[DIRECTIONS FOR THIS TASK] Tally the lines of these entries that include "computer"; respond with only that tally.

START RECORDS PROVIDED

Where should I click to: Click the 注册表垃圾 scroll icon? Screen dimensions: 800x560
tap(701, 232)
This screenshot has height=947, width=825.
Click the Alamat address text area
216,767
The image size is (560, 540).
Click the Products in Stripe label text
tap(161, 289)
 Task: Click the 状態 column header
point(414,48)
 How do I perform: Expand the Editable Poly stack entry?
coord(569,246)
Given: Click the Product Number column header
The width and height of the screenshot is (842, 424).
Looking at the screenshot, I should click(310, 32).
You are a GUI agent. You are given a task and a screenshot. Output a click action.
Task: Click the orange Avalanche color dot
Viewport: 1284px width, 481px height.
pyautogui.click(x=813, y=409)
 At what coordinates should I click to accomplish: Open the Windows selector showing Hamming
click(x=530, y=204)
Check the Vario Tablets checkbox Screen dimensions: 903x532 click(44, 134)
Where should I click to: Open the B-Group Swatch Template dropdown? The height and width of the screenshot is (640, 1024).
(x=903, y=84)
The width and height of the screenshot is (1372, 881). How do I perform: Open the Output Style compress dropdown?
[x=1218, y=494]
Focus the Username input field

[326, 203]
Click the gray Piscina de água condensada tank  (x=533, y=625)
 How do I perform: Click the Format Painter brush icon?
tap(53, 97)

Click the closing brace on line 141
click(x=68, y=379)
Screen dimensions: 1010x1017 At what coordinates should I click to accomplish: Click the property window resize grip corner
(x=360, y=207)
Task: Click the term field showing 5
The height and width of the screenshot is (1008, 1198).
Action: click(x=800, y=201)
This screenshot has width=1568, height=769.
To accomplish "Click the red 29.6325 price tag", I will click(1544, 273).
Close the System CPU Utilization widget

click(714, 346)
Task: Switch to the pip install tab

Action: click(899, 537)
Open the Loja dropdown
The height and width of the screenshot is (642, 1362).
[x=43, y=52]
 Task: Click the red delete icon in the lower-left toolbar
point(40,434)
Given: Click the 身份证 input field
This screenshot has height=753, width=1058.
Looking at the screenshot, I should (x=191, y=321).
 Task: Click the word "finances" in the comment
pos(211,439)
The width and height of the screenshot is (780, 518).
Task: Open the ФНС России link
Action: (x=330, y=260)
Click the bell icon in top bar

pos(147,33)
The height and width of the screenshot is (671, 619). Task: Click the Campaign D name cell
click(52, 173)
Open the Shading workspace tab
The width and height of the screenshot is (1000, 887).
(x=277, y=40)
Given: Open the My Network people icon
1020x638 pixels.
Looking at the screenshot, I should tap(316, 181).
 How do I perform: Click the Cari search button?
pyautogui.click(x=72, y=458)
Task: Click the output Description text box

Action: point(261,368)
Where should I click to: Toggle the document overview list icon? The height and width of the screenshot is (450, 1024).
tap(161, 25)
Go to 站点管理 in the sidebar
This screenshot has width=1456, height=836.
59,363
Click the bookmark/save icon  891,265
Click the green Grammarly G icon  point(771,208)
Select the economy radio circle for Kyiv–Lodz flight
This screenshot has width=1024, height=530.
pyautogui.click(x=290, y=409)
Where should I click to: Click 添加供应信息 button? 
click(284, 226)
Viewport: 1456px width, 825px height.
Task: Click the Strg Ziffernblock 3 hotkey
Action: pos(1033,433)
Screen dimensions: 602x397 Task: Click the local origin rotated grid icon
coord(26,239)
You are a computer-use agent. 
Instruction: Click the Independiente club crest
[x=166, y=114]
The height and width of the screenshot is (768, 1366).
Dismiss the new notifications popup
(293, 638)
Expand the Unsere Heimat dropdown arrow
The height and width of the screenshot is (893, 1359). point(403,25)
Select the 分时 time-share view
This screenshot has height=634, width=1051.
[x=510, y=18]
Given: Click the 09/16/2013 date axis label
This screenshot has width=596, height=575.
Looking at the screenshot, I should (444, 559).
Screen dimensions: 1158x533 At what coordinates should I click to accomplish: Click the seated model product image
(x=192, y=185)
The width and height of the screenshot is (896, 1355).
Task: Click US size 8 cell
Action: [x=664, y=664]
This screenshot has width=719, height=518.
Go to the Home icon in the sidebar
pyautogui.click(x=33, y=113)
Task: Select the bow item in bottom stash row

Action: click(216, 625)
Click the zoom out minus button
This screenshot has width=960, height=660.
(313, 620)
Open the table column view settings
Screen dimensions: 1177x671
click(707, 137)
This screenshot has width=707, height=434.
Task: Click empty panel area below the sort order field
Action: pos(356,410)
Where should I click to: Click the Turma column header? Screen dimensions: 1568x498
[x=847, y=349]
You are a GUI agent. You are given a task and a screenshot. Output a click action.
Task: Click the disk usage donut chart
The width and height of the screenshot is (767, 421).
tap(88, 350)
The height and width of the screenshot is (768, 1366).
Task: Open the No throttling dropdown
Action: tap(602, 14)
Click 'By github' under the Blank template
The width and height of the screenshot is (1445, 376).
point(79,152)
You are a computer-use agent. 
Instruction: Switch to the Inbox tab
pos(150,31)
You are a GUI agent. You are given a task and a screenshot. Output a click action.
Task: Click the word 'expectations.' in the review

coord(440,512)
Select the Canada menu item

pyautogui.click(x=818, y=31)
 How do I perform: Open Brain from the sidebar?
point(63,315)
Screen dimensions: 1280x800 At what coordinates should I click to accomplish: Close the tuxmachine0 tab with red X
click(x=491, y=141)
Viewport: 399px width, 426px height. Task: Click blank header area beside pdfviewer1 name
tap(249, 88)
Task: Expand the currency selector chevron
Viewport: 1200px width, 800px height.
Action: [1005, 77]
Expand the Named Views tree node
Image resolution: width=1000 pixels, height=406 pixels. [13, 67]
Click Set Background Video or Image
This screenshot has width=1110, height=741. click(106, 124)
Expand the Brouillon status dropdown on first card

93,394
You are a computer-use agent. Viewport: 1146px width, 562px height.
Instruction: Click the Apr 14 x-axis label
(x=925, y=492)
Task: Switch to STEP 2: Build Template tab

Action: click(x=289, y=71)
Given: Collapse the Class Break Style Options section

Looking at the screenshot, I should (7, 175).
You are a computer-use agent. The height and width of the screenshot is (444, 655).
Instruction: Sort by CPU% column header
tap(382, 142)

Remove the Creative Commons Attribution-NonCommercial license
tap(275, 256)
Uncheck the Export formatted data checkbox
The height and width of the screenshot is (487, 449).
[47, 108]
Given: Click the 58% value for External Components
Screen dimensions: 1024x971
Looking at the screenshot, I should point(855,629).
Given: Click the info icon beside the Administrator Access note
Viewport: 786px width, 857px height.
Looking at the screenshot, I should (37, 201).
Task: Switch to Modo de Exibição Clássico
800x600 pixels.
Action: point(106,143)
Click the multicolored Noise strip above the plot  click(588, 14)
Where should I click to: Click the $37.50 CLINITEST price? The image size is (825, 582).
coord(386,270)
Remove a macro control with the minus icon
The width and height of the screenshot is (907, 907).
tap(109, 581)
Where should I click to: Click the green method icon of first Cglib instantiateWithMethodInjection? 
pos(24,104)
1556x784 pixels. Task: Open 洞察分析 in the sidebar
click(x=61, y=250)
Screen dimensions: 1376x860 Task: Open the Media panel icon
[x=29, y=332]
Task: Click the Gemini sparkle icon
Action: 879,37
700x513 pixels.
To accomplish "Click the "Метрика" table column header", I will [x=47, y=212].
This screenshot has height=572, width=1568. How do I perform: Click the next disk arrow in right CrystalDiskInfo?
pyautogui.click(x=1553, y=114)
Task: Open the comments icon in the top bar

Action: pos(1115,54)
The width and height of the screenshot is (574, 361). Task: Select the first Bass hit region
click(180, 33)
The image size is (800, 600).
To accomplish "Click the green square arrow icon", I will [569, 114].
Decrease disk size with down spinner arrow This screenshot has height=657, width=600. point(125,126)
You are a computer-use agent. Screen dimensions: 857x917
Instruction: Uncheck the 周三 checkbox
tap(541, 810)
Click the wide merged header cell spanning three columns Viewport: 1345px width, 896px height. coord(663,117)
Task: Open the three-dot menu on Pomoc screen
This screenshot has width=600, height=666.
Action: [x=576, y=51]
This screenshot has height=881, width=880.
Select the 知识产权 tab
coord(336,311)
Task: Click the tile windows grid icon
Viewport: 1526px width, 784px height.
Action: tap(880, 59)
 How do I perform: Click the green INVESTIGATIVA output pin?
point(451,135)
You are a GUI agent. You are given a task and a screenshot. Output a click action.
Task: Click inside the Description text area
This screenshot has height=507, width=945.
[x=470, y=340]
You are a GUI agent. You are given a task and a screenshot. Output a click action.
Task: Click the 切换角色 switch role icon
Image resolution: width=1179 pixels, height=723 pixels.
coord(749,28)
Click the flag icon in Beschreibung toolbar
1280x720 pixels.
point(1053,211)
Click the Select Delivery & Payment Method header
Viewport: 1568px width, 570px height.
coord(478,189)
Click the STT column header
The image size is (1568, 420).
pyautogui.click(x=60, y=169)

END RECORDS PROVIDED

[RESPONSE FOR THIS EXERCISE] 5